Despite all the doubt paralyzing Georgie, her heart shouted at her to run to Travis, making her cry all the harder. But in the end, she let her sister and friends close ranks around her, shielding her from the crowd as she absorbed reality. Shielding her from the man who’d broken her heart.
Chapter Twenty-Eight
Travis lay on the couch in the darkness facing the door. Staring at the hinges and knob, willing them to move. But they wouldn’t. They wouldn’t move.
He’d lost the one person who busted down his door.

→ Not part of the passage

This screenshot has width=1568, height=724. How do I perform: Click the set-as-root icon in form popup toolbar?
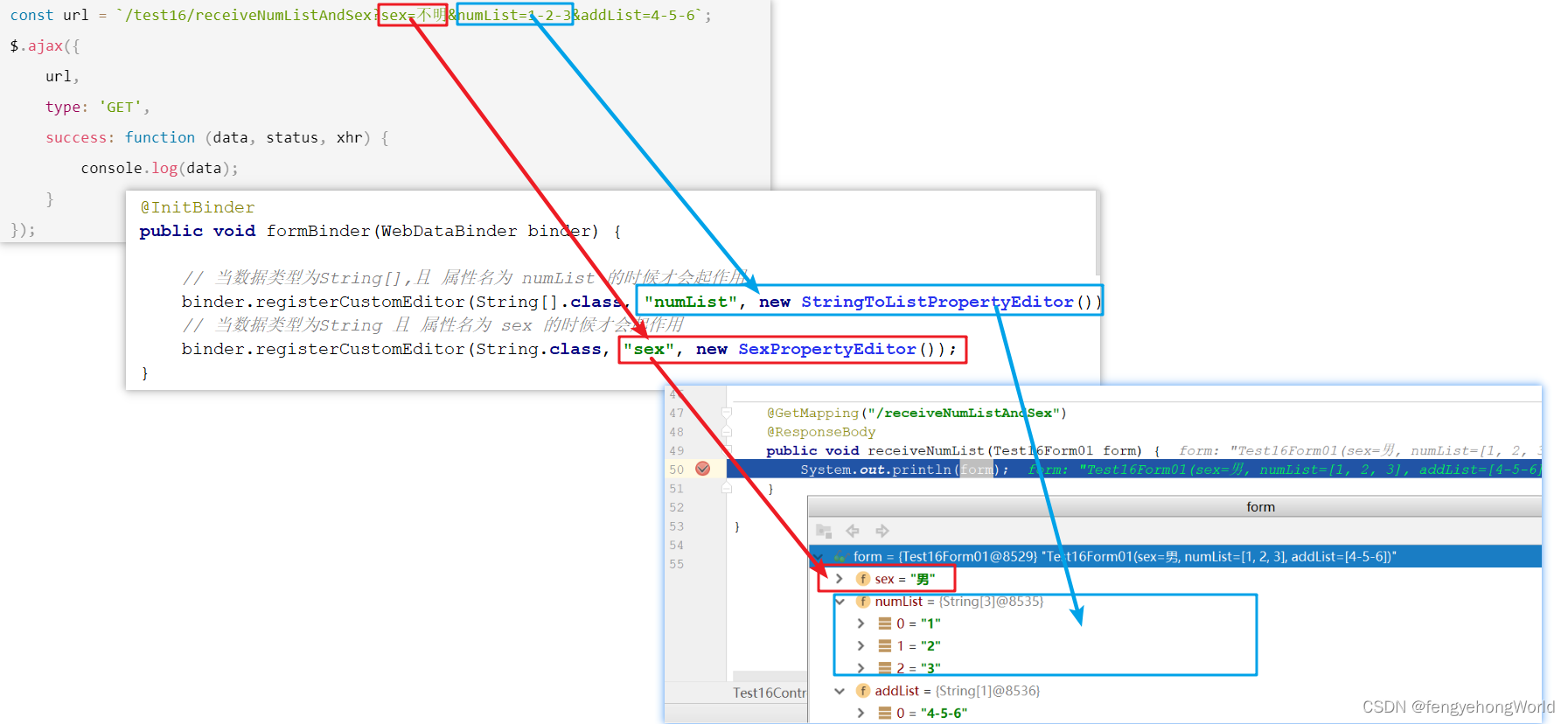823,531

As he’d done time and time again over the last several days, he turned onto his stomach and searched for her scent in the pillow he’d brought from his bed. It, too, was gone. He’d sucked it all up on day one. Absorbed it into his bloodstream, along with countless swigs of whiskey and no food.
His first night on the air was in a matter of days, yet the muddy clothes he’d worn to the Tough Mudder were stuck to his unwashed skin, a bristling beard overtaking his cheeks. Getting up to take a shower or make himself a sandwich sounded more difficult than training to be a fucking astronaut. Nothing could get him off the couch when he ached head to toe. Inside and out.
He kept his face buried in the softness anyway, wondering if he could die from carbon dioxide poisoning this way. Worth a shot.
Out of nowhere, the memory of Georgie crying slammed into his consciousness again and he let loose a bellow into the pillow, forcing himself to remember every nuance as penance. How she’d shrunk into herself, going from confident to unsure right in front of his eyes. How she’d trembled and cupped her elbows. Almost immediately, the mental torture became too much, so his hand dropped to the floor, searching for a bottle of whiskey with something left inside of it.
“Come on.” He barely recognized the hollow voice emerging from his own mouth. “Come on.”